Action item -
Of the lines below, report only those that contain "target".

Dataset records: Begin

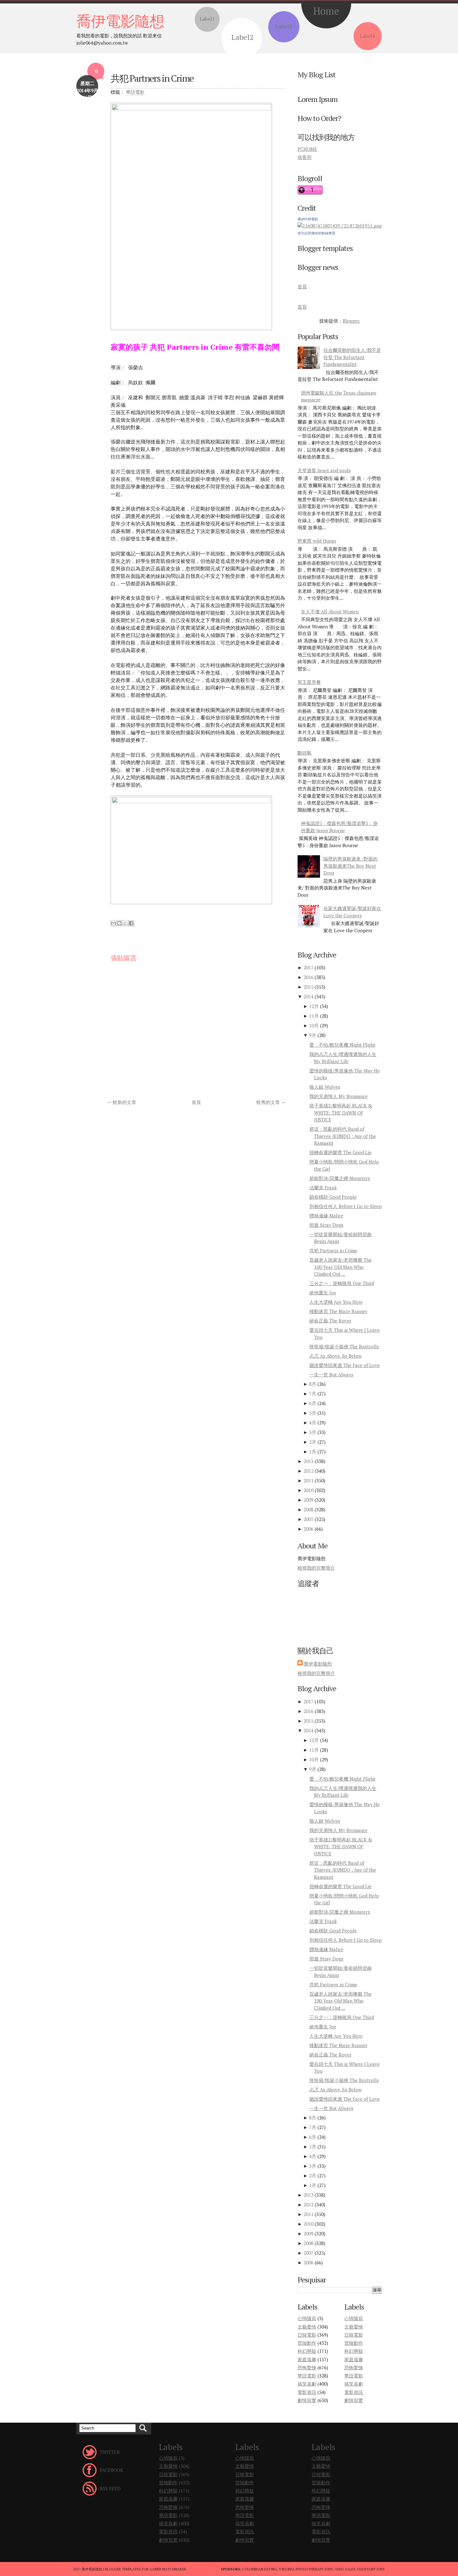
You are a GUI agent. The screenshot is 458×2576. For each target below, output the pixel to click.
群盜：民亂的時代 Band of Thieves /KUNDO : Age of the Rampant (342, 1136)
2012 (308, 1471)
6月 (312, 1403)
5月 (312, 1413)
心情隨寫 (307, 2318)
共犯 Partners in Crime (152, 78)
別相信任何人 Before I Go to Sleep (345, 1206)
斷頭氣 (305, 753)
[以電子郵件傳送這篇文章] (113, 923)
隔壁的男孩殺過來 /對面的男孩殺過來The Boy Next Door (350, 866)
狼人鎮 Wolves (324, 1087)
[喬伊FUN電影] (340, 226)
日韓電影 (307, 2335)
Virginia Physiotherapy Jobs (306, 2569)
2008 (308, 1509)
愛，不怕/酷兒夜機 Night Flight (342, 1045)
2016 (308, 977)
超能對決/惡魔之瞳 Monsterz (339, 1178)
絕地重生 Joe (322, 1292)
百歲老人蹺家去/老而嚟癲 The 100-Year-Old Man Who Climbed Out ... (340, 1267)
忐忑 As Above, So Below (335, 1356)
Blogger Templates (123, 2569)
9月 (312, 1035)
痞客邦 (305, 157)
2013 (308, 1461)
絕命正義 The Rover (330, 1320)
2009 (308, 1500)
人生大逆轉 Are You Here (336, 1302)
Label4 (367, 35)
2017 (308, 967)
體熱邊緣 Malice (326, 1215)
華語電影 (135, 92)
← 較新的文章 (121, 1102)
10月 (314, 1025)
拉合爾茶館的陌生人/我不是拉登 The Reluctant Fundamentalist (352, 357)
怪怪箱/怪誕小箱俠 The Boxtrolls (344, 1346)
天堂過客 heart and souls (324, 470)
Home (326, 10)
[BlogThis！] (119, 923)
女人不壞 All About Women (330, 611)
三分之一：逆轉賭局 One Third (341, 1283)
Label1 (207, 18)
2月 (312, 1442)
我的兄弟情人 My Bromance (338, 1096)
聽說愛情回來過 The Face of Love (344, 1365)
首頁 (196, 1102)
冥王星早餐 (309, 682)
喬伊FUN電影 (308, 219)
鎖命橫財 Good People (333, 1197)
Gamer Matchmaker (168, 2569)
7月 (312, 1393)
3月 (312, 1432)
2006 (308, 1529)
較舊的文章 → (270, 1102)
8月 (312, 1384)
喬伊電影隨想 (120, 21)
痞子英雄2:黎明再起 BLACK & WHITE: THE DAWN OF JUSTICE (340, 1112)
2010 (308, 1490)
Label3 (283, 26)
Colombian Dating (259, 2569)
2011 (308, 1480)
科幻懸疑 (307, 2351)
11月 (314, 1016)
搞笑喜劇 (307, 2384)
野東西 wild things (317, 541)
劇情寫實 (307, 2400)
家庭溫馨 (307, 2359)
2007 (308, 1519)
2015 (308, 987)
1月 (312, 1451)
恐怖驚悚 (307, 2367)
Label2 (242, 37)
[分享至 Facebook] (131, 923)
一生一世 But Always (331, 1374)
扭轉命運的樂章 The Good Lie (340, 1152)
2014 (308, 996)
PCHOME (307, 149)
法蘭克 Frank (323, 1187)
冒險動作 (307, 2343)
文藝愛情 (307, 2327)
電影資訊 (307, 2392)
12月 (314, 1006)
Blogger (351, 321)
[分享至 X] (125, 923)
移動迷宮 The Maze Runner (338, 1311)
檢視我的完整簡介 (316, 1568)
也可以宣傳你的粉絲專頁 (316, 233)
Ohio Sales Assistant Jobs (360, 2569)
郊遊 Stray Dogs (326, 1225)
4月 (312, 1422)
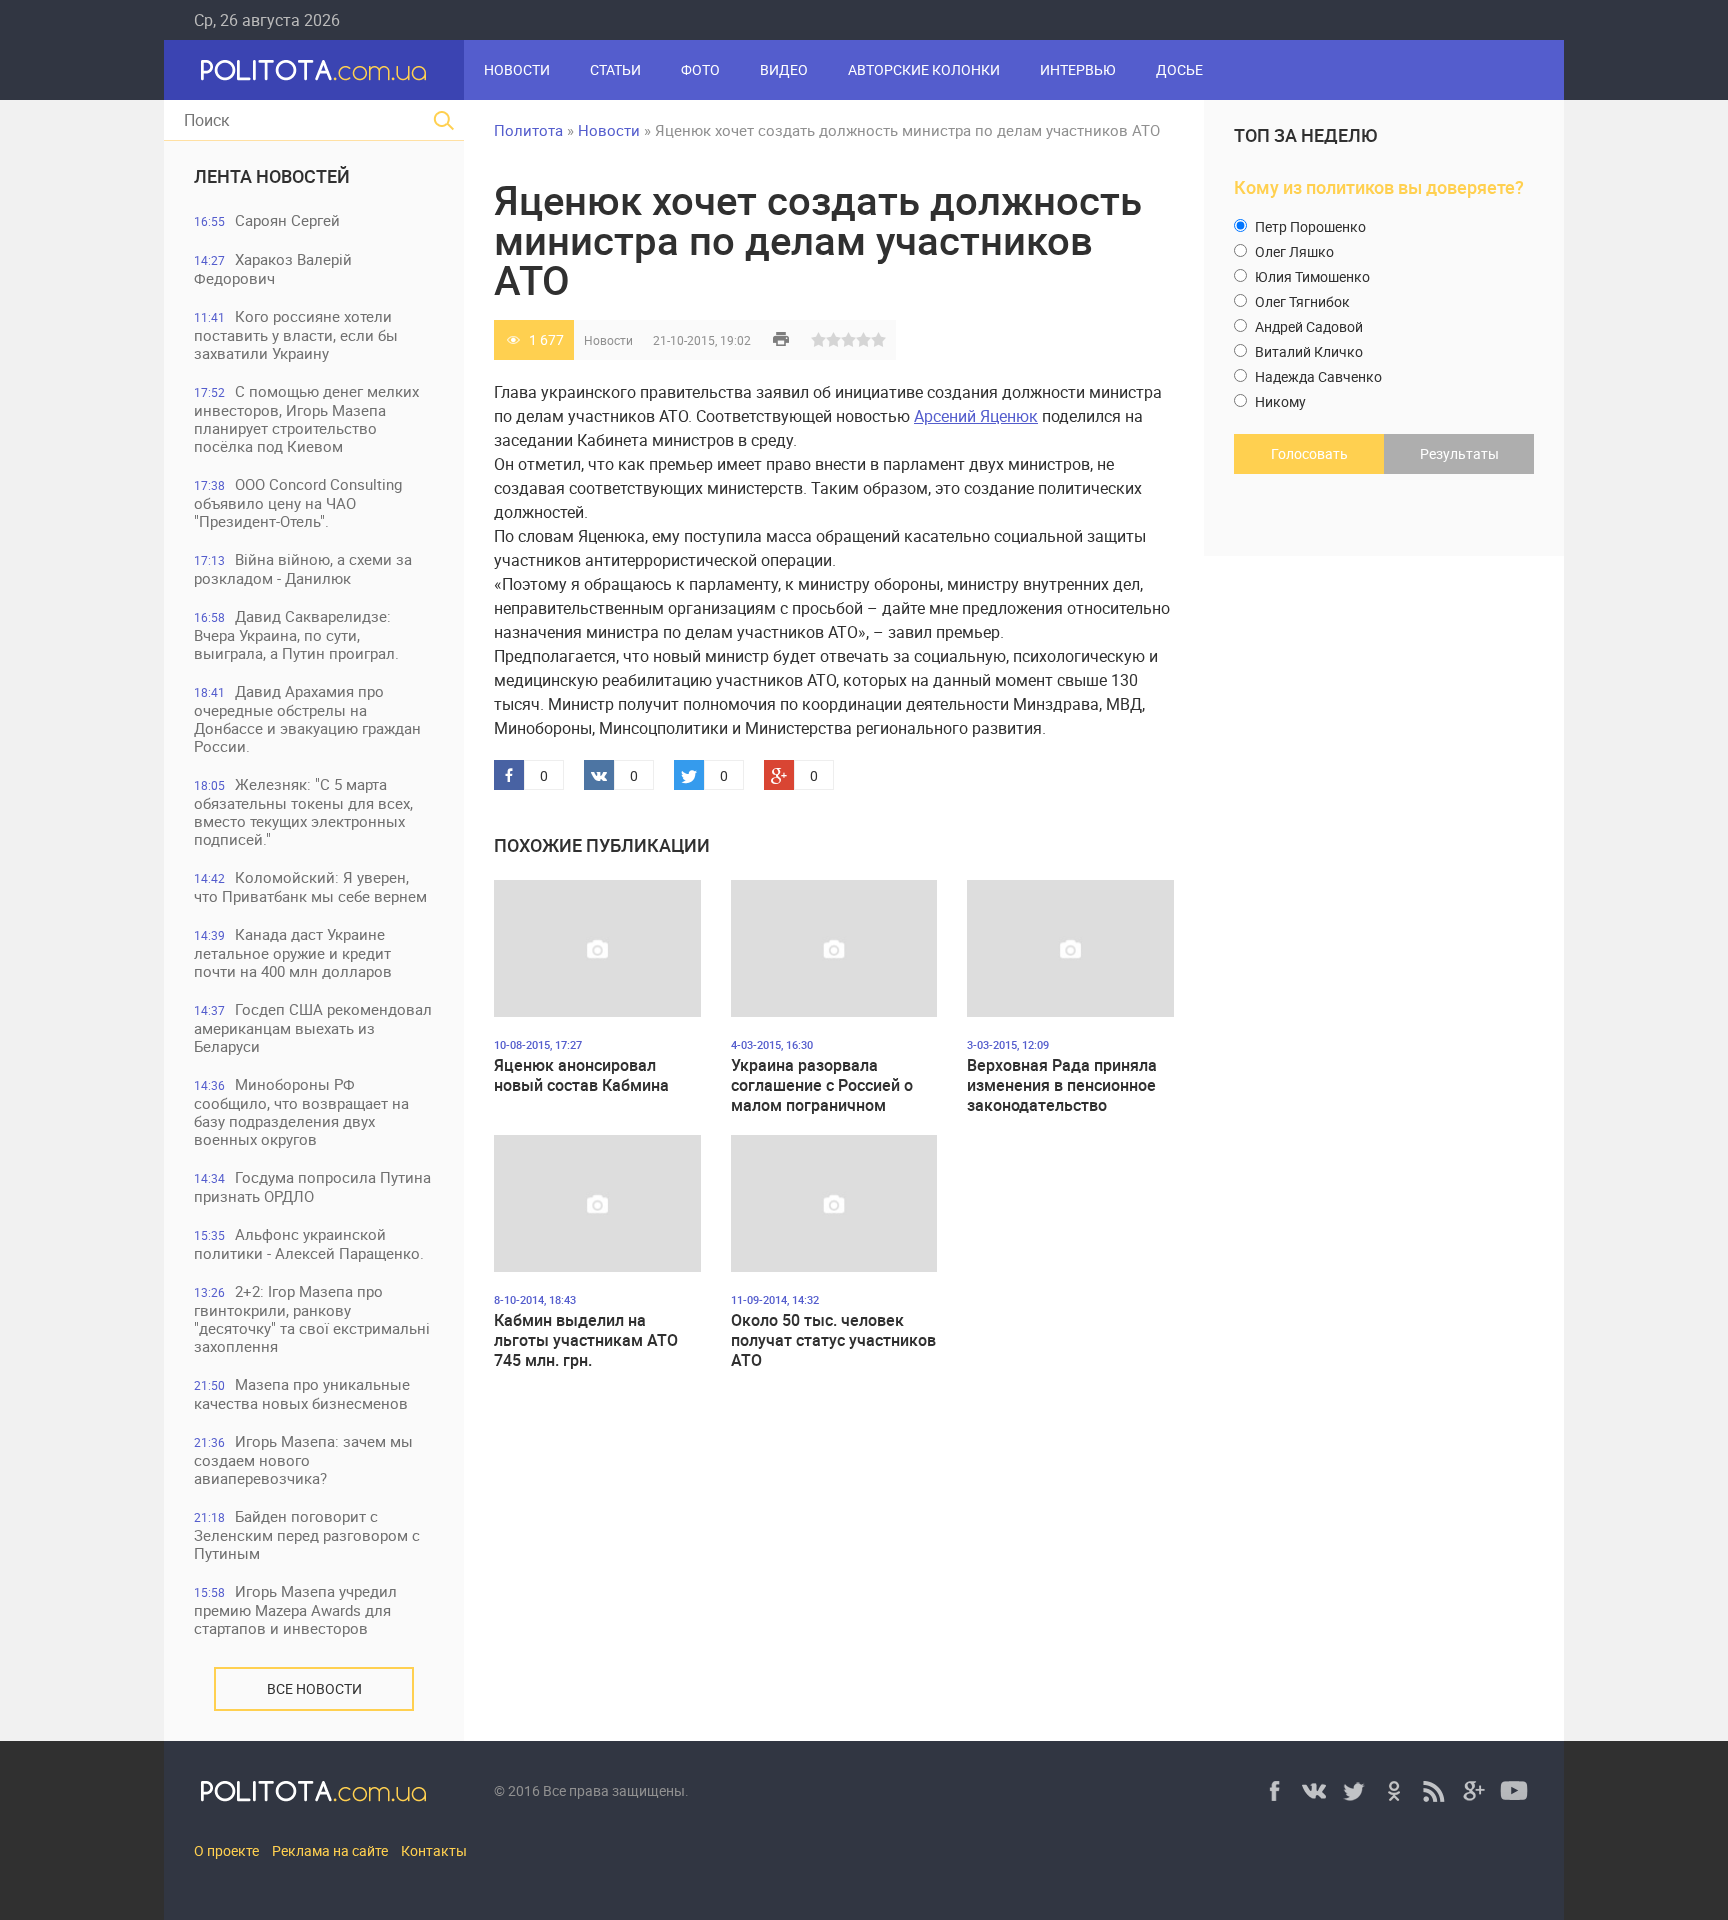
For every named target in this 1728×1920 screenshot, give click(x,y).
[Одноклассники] (1394, 1791)
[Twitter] (1354, 1791)
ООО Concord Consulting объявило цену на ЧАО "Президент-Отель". (298, 502)
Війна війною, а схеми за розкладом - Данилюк (303, 568)
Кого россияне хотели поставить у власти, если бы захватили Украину (296, 334)
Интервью (1078, 69)
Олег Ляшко (1293, 251)
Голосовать (1309, 453)
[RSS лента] (1434, 1791)
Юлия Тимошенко (1311, 276)
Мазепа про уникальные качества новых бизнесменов (302, 1393)
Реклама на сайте (330, 1850)
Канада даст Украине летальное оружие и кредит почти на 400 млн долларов (293, 952)
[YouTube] (1514, 1791)
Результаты (1459, 453)
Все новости (314, 1688)
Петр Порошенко (1309, 226)
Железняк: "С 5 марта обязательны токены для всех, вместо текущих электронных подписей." (303, 811)
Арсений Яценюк (976, 416)
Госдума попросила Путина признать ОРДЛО (312, 1186)
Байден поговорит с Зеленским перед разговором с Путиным (307, 1534)
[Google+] (1474, 1791)
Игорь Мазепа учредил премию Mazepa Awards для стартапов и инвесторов (295, 1609)
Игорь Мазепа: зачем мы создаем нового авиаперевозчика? (303, 1459)
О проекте (226, 1850)
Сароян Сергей (267, 220)
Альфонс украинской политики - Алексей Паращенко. (309, 1243)
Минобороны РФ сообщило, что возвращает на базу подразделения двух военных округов (301, 1111)
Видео (784, 69)
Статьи (615, 69)
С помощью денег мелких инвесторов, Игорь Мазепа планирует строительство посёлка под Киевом (306, 418)
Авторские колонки (924, 69)
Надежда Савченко (1317, 376)
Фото (700, 69)
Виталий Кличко (1307, 351)
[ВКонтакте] (1314, 1791)
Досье (1179, 69)
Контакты (434, 1850)
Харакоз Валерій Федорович (273, 268)
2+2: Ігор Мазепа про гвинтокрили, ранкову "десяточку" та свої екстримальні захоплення (312, 1318)
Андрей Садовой (1307, 326)
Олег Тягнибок (1301, 301)
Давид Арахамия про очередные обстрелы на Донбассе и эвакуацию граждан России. (307, 718)
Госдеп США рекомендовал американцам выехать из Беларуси (313, 1027)
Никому (1279, 401)
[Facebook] (1274, 1791)
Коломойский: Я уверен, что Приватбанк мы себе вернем (310, 886)
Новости (517, 69)
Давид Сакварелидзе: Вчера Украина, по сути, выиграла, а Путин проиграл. (296, 634)
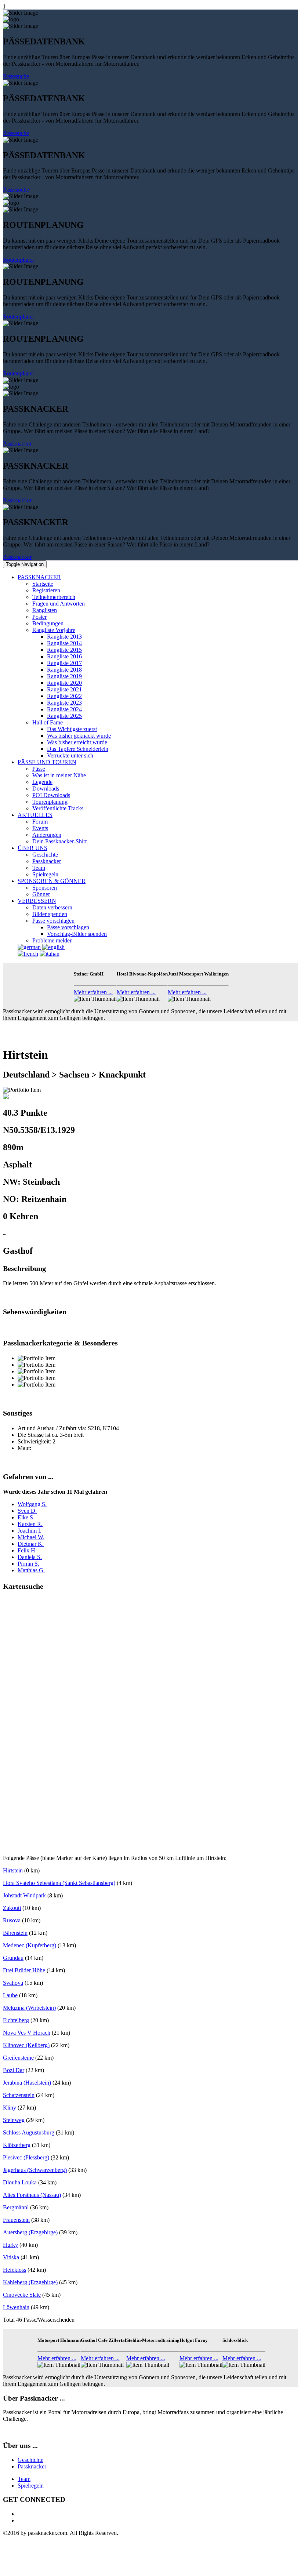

Dataset records: End

Your response -
You are a GUI agent. The screenshot is 458×2576. For each target below, output the pixel to click.
For every named target in this 1728×1920 screenshot, give click(x,y).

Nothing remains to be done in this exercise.